Life sentences in Connecticut such as the ones Mr. Guess and Mr. Whitaker received have disproportionately been imposed on children of color. At the time the students began representing Mr. Guess and Mr. Whitaker, approximately forty individuals across Connecticut were serving sentences of 50 years or more for crimes committed as youths, and more than 90% of this group were people of color.
When Connecticut’s courts declined to order new sentencing proceedings for Mr. Guess and Mr. Whitaker, the students turned to a sentence modification and parole as alternate routes for securing release from prison. Under Connecticut Public Act 15-84, passed in 2015, people who received lengthy sentences for conduct they engaged in before turning 18 years old became eligible for parole upon serving 60% of their sentences. A sentence modification is a legal mechanism available in Connecticut that permits a judge to revisit a sentence for good cause shown.
In 2018, the students secured a sentence modification for Mr. Whitaker that rendered him immediately eligible for parole. The prosecutor and judge who supported and granted Mr. Whitaker’s sentence modification noted his contributions to the Skills of Socialization program. In the time since Mr. Whitaker received this sentence modification, an increasing number of people in Connecticut have had their sentences shortened through this method.
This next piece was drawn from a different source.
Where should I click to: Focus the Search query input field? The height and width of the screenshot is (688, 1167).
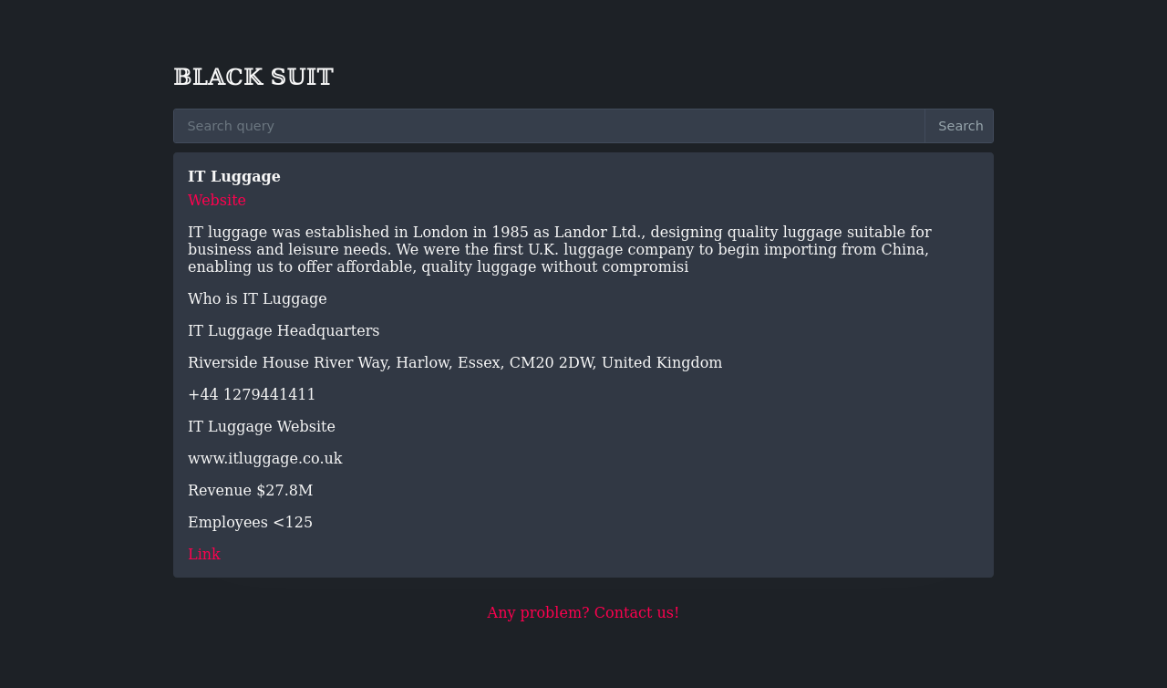click(549, 126)
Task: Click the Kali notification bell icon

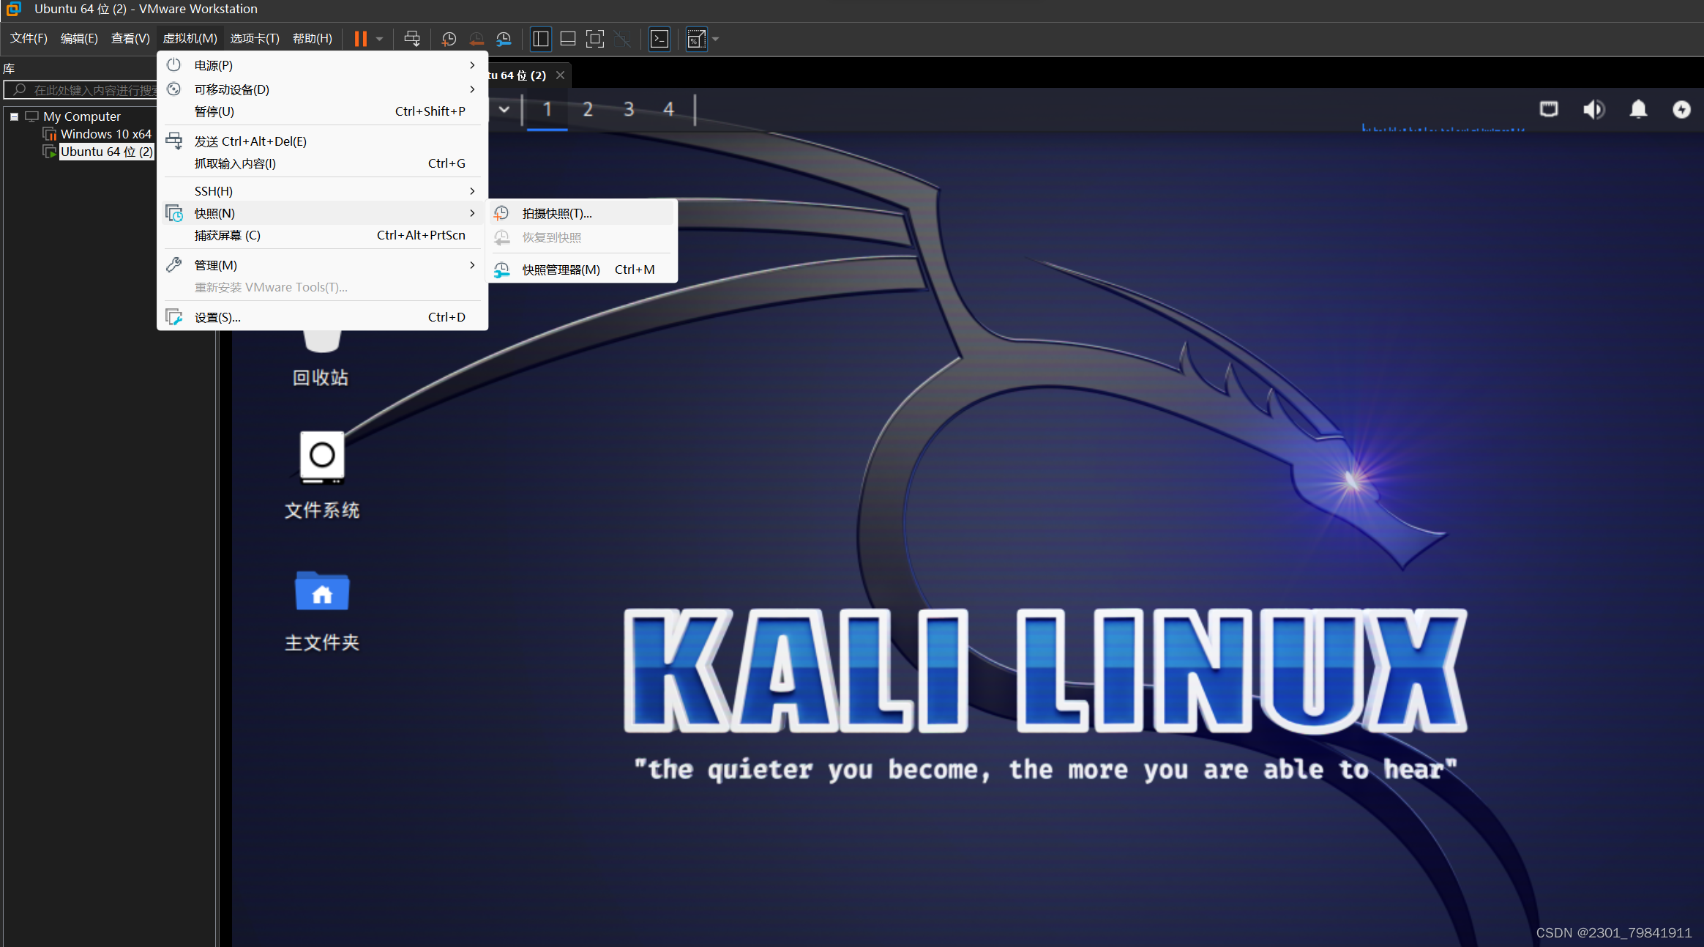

Later in 2018, a three-member panel of Connecticut’s Board of Pardons & Paroles voted unanimously to release Mr. Whitaker from prison. Today, Mr. Whitaker works with at-risk youth as a Violence Prevention Professional at the Connecticut Violence Intervention Program.
When Mr. Guess became eligible for parole in 2021, a panel of the Board of Pardons & Paroles voted unanimously to release him from prison. Mr. Guess, whose impressive work ethic was noted by the Board at his hearing, has hit the ground running building a new life for himself and reconnecting with family.